PHOTOGRAPHER’S JOURNAL: I thought of calling this “Bodybuilding” or “Face-off,” but it quickly became clear that the fun was in finding ones own title. I invite readers’ suggestions for a title for this photograph. What would you title this image?
A reader recently wrote to ask, if the way things looked does not determine processing, how do I choose? The more I do this, the more I try to respond to qualities I find in the image. Sometimes I know them as I’m shooting. More often, I only have an idea of possible directions.
I make choices on processing as I make choices on composition. Everything is subjective. To a large extent, I left the mannequins as they were when Rick Pauline passed them to me. With more time I would have made other arrangements and other images. Perhaps I’ll go back and do that. They are a great subject. Or maybe this says as much as need be said.

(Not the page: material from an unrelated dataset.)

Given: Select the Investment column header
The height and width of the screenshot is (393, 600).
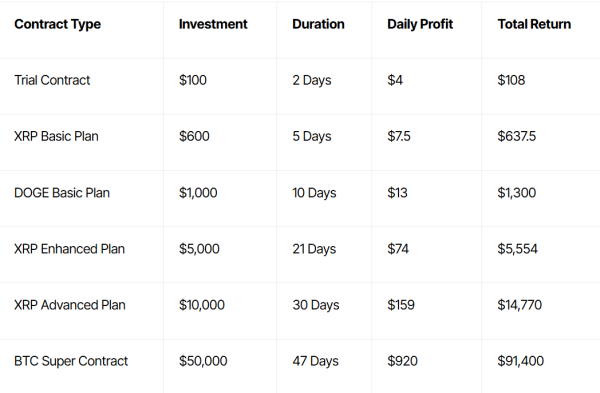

I adjusted the placement of the mannequin on the left and at the front and got down low enough to make the pattern of overlapping necks and shoulders interesting. The height of the camera controlled both the relationship of the rows of mannequins and the height of the entire shot. Thus, best placement was determined to make for interesting overlap and best proportions.

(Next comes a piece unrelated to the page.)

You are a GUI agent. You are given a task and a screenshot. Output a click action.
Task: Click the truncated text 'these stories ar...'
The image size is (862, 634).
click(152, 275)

This image was captured with care to preserve very sharp detail back to front because I liked the course fabric of the mannequins under the strong side light that made it stand out. My intuition as I began processing was to enhance and emphasize that as much as possible. As I began I had only a vague idea in what direction I wanted to develop the image. Though I shot in color, the result was a sepia-like monochrome. Some unnecessary detail on the floor was happily minimized by leaning into the image contrast and the natural vignette. I set the curve of the gradient to maximize contrast while minimizing the detail that would be lost except in the darkest areas. NIK’s Silver Efex Pro is one of the best plug-ins available and allows many ways to gain very precise control over all aspects of grayscale imagery. The treatment seemed to call for the full weight of B&W without sepia softening, though Silver Efex let me experiment with “silver toning” and paper tone..
By moving the vignette’s center to the left side of the screen, my hope was that the eye would be led along the picture’s diagonal and to the “dialogue” of eyeless audience and voiceless speaker.
You can tell by the seam of the spine
and the place where a nod should be and a brim for salutes
that these were men who’d heed a call to arms
and never lose their heads in battle.